» **EXERCISE DETAILS**
Search the records for the word "three" and pick out every line that has it.

*** Opening GIVEN ENTRIES ***

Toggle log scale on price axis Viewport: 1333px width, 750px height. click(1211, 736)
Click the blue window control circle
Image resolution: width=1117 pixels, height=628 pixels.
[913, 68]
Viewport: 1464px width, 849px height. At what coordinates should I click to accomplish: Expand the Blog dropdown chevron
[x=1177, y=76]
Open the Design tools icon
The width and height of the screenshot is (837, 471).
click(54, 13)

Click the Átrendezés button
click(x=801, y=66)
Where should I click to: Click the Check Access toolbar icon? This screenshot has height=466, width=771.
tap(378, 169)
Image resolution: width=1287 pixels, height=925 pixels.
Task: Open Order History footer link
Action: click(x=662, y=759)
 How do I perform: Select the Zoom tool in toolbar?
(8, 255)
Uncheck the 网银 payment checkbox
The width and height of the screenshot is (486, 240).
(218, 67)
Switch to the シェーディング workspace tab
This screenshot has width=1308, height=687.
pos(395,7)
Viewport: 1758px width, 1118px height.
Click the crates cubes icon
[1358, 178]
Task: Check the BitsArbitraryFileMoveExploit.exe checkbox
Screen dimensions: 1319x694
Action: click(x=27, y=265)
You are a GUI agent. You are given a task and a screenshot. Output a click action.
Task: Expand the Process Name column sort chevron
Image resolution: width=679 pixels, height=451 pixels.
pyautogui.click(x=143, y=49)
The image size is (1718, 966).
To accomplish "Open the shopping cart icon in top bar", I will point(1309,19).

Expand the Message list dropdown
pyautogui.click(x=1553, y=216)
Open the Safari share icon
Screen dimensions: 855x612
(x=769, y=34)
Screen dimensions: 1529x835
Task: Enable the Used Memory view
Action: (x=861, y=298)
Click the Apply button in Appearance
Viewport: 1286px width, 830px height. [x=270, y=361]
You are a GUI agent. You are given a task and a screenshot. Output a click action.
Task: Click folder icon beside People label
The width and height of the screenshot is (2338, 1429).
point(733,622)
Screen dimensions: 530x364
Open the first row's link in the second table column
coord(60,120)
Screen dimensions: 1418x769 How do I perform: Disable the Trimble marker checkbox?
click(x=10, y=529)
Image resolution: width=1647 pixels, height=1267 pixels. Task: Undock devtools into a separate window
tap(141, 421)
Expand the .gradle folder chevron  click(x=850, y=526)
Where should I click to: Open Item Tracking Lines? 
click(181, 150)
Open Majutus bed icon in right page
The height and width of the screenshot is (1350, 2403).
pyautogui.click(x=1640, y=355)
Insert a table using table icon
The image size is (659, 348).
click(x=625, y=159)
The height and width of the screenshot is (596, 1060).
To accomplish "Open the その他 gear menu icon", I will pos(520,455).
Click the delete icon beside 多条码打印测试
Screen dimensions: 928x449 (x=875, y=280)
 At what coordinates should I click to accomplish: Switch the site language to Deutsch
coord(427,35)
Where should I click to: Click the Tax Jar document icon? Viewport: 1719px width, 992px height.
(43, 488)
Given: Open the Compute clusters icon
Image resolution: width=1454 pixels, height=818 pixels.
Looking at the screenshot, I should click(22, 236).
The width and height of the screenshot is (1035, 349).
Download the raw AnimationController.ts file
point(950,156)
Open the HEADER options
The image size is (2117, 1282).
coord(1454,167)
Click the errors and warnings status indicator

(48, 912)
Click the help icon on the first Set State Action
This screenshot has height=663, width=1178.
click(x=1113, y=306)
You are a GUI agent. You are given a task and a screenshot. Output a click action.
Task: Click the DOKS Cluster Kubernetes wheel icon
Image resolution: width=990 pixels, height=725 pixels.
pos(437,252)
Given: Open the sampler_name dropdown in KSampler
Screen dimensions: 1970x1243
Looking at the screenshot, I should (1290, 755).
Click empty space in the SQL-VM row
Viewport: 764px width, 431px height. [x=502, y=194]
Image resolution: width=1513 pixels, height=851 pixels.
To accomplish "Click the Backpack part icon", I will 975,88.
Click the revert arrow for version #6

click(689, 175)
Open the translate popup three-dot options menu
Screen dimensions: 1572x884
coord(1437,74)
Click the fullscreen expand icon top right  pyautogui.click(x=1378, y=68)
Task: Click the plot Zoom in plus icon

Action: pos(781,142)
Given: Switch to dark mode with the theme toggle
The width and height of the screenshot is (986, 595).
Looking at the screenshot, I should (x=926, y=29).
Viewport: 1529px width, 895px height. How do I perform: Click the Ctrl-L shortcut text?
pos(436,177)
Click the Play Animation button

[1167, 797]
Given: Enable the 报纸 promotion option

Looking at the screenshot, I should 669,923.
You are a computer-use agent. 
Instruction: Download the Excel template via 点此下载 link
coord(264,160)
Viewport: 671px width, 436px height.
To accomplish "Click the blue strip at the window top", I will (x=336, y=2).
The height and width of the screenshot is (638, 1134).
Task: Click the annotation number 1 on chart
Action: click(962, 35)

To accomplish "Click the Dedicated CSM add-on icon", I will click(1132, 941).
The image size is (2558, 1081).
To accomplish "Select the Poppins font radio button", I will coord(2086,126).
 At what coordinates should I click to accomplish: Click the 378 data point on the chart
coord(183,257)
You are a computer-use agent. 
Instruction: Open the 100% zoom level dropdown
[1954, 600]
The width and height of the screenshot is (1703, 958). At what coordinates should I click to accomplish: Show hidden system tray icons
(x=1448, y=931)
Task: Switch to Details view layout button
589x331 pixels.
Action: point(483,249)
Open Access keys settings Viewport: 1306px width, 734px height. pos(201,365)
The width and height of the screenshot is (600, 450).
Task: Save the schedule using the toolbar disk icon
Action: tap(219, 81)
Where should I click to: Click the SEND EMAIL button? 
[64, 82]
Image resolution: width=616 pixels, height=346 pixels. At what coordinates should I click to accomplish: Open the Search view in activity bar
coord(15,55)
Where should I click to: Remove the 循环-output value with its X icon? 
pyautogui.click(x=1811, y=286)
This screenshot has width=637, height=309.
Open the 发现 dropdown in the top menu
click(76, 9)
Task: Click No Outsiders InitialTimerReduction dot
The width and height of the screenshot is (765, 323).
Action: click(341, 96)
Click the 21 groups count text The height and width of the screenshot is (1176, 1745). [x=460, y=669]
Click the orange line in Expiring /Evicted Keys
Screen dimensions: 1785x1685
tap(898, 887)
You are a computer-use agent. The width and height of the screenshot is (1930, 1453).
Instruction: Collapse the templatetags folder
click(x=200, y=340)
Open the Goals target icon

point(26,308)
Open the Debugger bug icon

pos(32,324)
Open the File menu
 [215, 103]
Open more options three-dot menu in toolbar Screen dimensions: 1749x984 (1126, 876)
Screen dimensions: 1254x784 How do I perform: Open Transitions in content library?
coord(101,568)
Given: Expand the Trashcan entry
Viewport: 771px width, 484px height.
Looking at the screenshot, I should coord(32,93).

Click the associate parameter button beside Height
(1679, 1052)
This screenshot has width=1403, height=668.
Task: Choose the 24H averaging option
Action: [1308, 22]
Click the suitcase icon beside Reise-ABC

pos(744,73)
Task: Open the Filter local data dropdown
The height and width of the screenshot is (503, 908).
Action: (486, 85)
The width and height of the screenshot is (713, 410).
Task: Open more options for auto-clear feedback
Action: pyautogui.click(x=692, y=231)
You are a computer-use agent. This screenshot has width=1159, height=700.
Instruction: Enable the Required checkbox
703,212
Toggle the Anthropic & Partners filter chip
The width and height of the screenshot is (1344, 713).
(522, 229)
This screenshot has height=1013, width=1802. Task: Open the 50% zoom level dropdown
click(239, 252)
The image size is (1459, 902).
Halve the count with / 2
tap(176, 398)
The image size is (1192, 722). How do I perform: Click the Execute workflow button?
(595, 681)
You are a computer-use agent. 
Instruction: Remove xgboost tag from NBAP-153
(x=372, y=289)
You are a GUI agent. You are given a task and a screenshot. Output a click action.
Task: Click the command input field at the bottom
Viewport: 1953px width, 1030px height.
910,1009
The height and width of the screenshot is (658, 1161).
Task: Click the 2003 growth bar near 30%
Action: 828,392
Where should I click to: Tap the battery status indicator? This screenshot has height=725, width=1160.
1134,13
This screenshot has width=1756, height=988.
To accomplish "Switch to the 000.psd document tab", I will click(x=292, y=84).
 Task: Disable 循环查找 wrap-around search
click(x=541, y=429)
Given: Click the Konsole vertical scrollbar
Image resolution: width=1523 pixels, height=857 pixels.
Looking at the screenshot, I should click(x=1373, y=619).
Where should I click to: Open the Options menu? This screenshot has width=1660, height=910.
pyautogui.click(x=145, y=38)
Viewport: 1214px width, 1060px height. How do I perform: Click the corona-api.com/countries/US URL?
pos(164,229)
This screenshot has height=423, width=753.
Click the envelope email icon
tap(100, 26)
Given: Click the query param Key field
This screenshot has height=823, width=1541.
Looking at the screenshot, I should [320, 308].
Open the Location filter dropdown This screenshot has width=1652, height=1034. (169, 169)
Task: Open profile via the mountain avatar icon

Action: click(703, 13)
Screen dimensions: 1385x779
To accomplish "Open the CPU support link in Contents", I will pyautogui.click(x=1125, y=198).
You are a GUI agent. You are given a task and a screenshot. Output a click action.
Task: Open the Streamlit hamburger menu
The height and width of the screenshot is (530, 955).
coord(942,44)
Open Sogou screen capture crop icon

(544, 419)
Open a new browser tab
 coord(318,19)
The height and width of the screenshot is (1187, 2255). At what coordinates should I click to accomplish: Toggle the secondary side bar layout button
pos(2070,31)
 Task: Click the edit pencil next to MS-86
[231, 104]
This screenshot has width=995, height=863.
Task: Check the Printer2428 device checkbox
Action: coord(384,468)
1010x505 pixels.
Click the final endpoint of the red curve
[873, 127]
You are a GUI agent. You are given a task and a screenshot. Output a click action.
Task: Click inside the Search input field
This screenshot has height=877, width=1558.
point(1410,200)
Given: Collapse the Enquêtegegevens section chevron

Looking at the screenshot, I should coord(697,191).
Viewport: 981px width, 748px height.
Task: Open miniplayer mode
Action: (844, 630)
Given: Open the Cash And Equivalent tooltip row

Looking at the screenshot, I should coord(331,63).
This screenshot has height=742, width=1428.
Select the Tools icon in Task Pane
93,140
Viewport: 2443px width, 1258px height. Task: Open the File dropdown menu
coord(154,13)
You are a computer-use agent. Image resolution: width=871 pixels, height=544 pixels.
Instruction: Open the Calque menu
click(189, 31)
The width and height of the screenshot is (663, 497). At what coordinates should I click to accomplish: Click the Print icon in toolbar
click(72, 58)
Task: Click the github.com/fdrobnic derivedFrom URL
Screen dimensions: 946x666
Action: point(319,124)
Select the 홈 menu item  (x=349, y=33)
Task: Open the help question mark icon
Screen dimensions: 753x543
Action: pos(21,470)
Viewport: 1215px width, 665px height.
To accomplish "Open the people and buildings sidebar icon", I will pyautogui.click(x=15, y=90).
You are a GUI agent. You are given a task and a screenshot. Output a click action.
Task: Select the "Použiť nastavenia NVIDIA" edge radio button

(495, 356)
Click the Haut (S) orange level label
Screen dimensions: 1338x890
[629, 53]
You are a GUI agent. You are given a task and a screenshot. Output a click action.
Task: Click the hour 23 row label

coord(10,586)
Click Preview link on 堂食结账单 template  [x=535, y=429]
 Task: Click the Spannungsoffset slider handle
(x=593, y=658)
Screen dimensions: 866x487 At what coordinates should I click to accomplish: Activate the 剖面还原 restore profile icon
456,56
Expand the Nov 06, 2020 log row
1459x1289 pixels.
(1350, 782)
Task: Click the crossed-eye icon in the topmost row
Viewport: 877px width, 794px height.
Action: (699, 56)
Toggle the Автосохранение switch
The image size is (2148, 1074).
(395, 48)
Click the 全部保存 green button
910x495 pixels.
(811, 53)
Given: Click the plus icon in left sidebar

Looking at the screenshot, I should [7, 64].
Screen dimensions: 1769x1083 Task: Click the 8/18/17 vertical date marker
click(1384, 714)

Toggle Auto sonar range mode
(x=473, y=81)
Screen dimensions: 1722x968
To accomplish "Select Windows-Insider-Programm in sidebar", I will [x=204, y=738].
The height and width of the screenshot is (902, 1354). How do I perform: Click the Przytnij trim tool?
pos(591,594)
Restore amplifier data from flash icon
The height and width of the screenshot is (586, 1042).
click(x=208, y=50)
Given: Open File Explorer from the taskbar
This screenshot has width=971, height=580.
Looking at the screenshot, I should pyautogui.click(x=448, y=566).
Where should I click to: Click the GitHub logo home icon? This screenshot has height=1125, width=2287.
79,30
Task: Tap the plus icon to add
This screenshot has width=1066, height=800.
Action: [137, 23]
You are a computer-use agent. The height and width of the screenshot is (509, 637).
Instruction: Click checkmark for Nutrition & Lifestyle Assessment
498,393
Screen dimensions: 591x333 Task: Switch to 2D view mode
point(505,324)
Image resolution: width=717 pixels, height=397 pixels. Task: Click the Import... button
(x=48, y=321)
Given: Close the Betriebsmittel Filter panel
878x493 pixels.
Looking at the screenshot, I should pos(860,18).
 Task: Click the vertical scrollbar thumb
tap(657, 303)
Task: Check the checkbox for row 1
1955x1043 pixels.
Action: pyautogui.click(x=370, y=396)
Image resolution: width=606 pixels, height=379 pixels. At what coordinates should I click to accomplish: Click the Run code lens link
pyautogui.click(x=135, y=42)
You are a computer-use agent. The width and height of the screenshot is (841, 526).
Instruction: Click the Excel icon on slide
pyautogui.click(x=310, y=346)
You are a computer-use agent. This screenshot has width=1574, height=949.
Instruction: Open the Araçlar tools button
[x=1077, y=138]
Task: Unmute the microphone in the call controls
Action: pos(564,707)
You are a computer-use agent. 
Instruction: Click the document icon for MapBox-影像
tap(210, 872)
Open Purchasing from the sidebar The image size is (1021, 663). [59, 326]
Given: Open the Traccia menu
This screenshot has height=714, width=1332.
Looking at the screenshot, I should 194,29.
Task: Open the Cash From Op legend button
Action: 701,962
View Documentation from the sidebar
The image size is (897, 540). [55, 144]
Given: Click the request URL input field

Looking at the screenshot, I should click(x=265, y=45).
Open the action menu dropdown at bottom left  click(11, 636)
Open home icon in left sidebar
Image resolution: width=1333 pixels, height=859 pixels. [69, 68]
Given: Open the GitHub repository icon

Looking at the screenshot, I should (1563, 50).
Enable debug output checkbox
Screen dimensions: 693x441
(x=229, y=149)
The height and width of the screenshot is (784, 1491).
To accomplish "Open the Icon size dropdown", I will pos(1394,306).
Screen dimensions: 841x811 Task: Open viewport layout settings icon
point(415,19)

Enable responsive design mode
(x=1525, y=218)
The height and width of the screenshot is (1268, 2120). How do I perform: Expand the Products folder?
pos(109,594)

*** Closing GIVEN ENTRIES ***

» **EXERCISE RESPONSE**
Open the translate popup three-dot options menu
Open more options three-dot menu in toolbar Screen dimensions: 1749x984 (1126, 876)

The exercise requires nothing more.